>> BEGIN PROVIDED TEXT
Microarray Data Management Pipeline

This pipeline can be used to manage the data of microarrays, including GeoChip 2 (He et al 2007 ISME J), GeoChip 3 (He et al 2010 ISME J), GeoChip 4 (Tu et al 2014 Mol Ecol Resour), GeoChip 5 (Shi et al 2019 mSystems), and HumiChip (Tu et al 2014 PLoS One). The basic functions include raw data upload, data processing (normalization, quality filtering, designate signal cutoffs), and further statistical analyses. Other types of data can also be used in the pipeline (amplicon sequencing data). A total of 233 users have analyzed 114,564 sample data from 2007 to Dec 2020. Under Prof. Jizhong Zhou’s supervision, Dr. Ye Deng and Zhou Shi are previous developers of this pipeline. Dr. Naijia Xiao and I are maintainers of this pipeline now. I am developing some new methods to processing the data.


Amplicon Sequencing Data Analysis Pipeline

This pipeline is used to process amplicon sequencing data, including raw data upload, demultiplex, quality trim, pair end sequences combination, format conversion, OTU clustering, tree building, etc. It is useful tool in many of our studies, e.g. Zhou et al 2016 Nature Communications. A total of 119 users have used this pipeline from May 2018 to Dec 2020. Under Prof. Jizhong Zhou’s supervision, Dr. Yujia Qin developed this pipeline and Dr. Naijia Xiao and I are maintaining it now.

updated 2021.10.1
>> END PROVIDED TEXT
>> BEGIN INFORMATION PROVIDED
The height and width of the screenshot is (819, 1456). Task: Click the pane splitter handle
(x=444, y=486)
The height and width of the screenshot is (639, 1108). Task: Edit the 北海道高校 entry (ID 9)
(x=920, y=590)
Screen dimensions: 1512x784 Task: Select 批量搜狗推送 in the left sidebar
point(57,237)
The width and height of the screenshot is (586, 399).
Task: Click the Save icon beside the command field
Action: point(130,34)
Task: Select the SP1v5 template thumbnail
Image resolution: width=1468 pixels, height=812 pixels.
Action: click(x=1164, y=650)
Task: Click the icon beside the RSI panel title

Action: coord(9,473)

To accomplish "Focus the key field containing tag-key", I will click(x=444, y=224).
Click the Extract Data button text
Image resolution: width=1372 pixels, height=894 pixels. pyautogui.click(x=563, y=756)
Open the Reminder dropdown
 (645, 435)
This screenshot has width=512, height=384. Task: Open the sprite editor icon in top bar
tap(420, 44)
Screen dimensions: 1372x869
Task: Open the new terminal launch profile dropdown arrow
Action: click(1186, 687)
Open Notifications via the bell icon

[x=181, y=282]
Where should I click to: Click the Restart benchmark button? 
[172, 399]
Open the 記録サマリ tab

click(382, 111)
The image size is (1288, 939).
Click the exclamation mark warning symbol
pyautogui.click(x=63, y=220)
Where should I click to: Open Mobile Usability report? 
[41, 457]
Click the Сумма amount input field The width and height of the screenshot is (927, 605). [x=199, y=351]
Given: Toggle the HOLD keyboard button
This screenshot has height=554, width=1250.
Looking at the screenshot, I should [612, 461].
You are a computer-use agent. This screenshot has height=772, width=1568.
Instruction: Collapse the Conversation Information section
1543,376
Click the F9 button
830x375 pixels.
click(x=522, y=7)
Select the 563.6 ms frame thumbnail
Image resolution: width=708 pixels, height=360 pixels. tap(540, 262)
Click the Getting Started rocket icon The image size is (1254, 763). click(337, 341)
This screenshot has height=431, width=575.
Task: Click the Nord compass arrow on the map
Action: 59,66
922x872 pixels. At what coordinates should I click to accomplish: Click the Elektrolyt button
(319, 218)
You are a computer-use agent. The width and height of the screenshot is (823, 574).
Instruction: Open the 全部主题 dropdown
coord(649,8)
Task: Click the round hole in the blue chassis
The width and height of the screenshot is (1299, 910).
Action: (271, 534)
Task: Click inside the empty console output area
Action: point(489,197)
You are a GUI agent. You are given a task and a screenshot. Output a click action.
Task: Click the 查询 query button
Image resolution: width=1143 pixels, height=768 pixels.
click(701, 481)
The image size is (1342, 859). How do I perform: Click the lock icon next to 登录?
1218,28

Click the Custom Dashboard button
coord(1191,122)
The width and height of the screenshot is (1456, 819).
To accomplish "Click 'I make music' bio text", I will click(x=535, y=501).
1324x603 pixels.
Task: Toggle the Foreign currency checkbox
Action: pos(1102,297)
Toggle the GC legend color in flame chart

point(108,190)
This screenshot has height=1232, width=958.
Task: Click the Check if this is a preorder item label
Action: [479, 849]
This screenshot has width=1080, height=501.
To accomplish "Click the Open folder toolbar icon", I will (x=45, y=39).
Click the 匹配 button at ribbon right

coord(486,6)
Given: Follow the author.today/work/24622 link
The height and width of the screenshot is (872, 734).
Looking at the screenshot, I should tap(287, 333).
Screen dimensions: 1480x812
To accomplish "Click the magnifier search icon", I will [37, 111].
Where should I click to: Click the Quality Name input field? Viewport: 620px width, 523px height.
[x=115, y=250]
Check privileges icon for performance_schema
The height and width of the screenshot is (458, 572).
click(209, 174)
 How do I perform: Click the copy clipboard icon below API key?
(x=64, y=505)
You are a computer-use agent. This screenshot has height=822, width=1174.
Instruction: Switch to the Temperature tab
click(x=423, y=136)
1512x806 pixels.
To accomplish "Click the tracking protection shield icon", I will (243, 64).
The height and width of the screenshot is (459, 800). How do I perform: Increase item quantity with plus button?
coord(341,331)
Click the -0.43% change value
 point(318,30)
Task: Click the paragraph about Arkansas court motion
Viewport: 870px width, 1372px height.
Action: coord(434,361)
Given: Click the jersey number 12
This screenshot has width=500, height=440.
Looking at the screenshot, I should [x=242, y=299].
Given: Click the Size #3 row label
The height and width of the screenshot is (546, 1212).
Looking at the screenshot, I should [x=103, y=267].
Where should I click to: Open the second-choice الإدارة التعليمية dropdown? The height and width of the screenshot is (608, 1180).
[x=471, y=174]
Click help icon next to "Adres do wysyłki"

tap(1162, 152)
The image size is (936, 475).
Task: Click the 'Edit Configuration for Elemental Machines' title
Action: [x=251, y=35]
>> END INFORMATION PROVIDED
# EXERCISE REQUIREMENTS
1. Reproduce part of the pipeline descriptions word for word, beginning at the words "This pipeline is" and stopping after the words "maintaining it now.".
2. Arrange the records into a numbered list without blank lines, beginning at the line that has "Given: Toggle the HOLD keyboard button" and stopping after the line that has "Action: point(489,197)".

# FINAL RESULTS
1.
This pipeline is used to process amplicon sequencing data, including raw data upload, demultiplex, quality trim, pair end sequences combination, format conversion, OTU clustering, tree building, etc. It is useful tool in many of our studies, e.g. Zhou et al 2016 Nature Communications. A total of 119 users have used this pipeline from May 2018 to Dec 2020. Under Prof. Jizhong Zhou’s supervision, Dr. Yujia Qin developed this pipeline and Dr. Naijia Xiao and I are maintaining it now.

2.
1. Given: Toggle the HOLD keyboard button
2. This screenshot has height=554, width=1250.
3. Looking at the screenshot, I should [612, 461].
4. You are a computer-use agent. This screenshot has height=772, width=1568.
5. Instruction: Collapse the Conversation Information section
6. 1543,376
7. Click the F9 button
8. 830x375 pixels.
9. click(x=522, y=7)
10. Select the 563.6 ms frame thumbnail
11. Image resolution: width=708 pixels, height=360 pixels. tap(540, 262)
12. Click the Getting Started rocket icon The image size is (1254, 763). click(337, 341)
13. This screenshot has height=431, width=575.
14. Task: Click the Nord compass arrow on the map
15. Action: 59,66
16. 922x872 pixels. At what coordinates should I click to accomplish: Click the Elektrolyt button
17. (319, 218)
18. You are a computer-use agent. The width and height of the screenshot is (823, 574).
19. Instruction: Open the 全部主题 dropdown
20. coord(649,8)
21. Task: Click the round hole in the blue chassis
22. The width and height of the screenshot is (1299, 910).
23. Action: (271, 534)
24. Task: Click inside the empty console output area
25. Action: point(489,197)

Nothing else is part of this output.